(Collection entries)
################
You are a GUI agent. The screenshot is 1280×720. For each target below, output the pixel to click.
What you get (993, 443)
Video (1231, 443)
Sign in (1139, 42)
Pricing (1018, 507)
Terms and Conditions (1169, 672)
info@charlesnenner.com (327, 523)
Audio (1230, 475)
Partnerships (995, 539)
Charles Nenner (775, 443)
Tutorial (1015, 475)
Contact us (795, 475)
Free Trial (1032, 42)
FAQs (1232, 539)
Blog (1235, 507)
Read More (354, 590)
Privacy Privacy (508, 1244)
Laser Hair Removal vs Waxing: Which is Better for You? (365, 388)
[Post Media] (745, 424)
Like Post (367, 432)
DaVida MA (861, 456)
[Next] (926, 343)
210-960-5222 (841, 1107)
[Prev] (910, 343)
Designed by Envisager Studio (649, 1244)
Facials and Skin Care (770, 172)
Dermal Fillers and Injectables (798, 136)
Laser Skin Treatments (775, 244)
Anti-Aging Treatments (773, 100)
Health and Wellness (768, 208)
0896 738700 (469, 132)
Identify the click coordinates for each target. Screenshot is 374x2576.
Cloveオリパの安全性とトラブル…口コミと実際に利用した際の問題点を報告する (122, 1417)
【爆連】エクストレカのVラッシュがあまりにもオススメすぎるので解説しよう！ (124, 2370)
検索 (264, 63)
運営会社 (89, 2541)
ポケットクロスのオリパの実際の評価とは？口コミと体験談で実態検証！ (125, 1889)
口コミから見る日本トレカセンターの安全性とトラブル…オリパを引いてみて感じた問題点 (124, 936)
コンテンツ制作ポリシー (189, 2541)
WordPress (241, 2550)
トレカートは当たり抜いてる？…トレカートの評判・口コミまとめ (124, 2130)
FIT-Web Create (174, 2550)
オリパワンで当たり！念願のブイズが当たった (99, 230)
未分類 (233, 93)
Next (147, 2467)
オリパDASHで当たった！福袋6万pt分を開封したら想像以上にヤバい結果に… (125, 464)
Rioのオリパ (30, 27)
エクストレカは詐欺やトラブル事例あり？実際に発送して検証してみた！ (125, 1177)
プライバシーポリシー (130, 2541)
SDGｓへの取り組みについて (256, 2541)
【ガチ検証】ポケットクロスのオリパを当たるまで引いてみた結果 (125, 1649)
################
• [Stated exercise]
How many lines in the entries above contain the word "Treatments"? Reply with the number alone.

• [Final result]
2